The computer 2100 also may include one or more input/output devices 2106. The input/output devices 2106 may include one or more of a user input device (e.g., a keyboard, a keypad, a mouse, a microphone, a camera, or the like), a user output device (e.g., a display, a speaker, or the like), one or more network communication devices or elements (e.g., an input port, an output port, a receiver, a transmitter, a transceiver, or the like), one or more storage devices (e.g., a tape drive, a floppy drive, a hard disk drive, a compact disk drive, or the like), or the like, as well as various combinations thereof.

It will be appreciated that computer 2100 may represent a general architecture and functionality suitable for implementing functional elements described herein, portions of functional elements described herein, or the like, as well as various combinations thereof. For example, computer 2100 may provide a general architecture and functionality that is suitable for implementing one or more elements presented herein.

It will be appreciated that computer 2100 also may represent a general architecture and functionality within which various example embodiments may be implemented (e.g., where the processor 2102 includes a set associative cache configured to support use of occupancy state information).

It will be appreciated that at least some of the functions presented herein may be implemented in software (e.g., via implementation of software on one or more processors, for executing on a general purpose computer (e.g., via execution by one or more processors) so as to provide a special purpose computer, and the like) and/or may be implemented in hardware (e.g., using a general purpose computer, one or more application specific integrated circuits, and/or any other hardware equivalents).

It will be appreciated that at least some of the functions presented herein may be implemented within hardware, for example, as circuitry that cooperates with the processor to perform various functions. Portions of the functions/elements described herein may be implemented as a computer program product wherein computer instructions, when processed by a computer, adapt the operation of the computer such that the methods and/or techniques described herein are invoked or otherwise provided. Instructions for invoking the various methods may be stored in fixed or removable media (e.g., non-transitory computer readable media), transmitted via a data stream in a broadcast or other signal bearing medium, and/or stored within a memory within a computing device operating according to the instructions.

It will be appreciated that the term “non-transitory” as used herein is a limitation of the medium itself (i.e., tangible, not a signal) as opposed to a limitation of data storage persistency (e.g., RAM versus ROM).

It will be appreciated that, as used herein, “at least one of <a list of two or more elements>” and “at least one of the following: <a list of two or more elements>” and similar wording, where the list of two or more elements are joined by “and” or “or”, mean at least any one of the elements, or at least any two or more of the elements, or at least all the elements.

It will be appreciated that, as used herein, the term “or” refers to a non-exclusive “or” unless otherwise indicated (e.g., use of “or else” or “or in the alternative”).

It will be appreciated that, although various embodiments which incorporate the teachings presented herein have been shown and described in detail herein, those skilled in the art can readily devise many other varied embodiments that still incorporate these teachings.

» Tasks to complete
a – In the excerpt on computer 2100, reproduce the passage between "The computer 2100" and "like), or the like, as well as various combinations thereof.", inclusive, substituting "peripheral devices" for every occurrence of "input/output devices".
b – According to the excerpt on computer 2100, what is the term "non-transitory" a limitation of?

» Recorded data
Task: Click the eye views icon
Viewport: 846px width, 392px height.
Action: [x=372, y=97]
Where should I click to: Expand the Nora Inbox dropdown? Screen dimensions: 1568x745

---

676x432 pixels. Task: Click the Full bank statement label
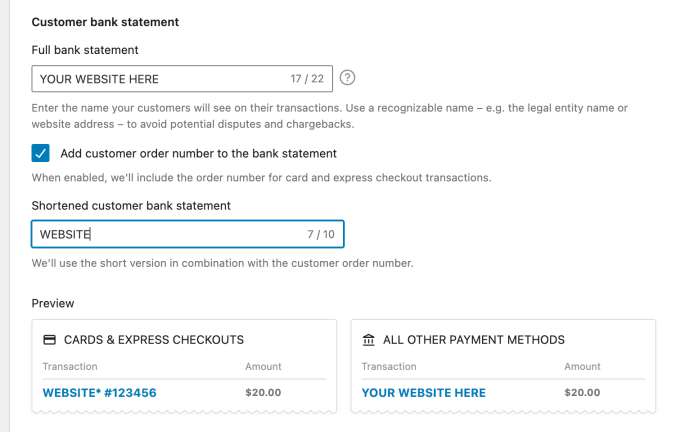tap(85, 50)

--

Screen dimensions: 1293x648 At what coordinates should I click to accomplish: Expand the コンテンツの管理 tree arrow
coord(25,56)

» Correct answers
a –
The computer 2100 also may include one or more peripheral devices 2106. The peripheral devices 2106 may include one or more of a user input device (e.g., a keyboard, a keypad, a mouse, a microphone, a camera, or the like), a user output device (e.g., a display, a speaker, or the like), one or more network communication devices or elements (e.g., an input port, an output port, a receiver, a transmitter, a transceiver, or the like), one or more storage devices (e.g., a tape drive, a floppy drive, a hard disk drive, a compact disk drive, or the like), or the like, as well as various combinations thereof.

b – It is a limitation of the medium itself (tangible, not a signal), as opposed to a limitation of data storage persistency.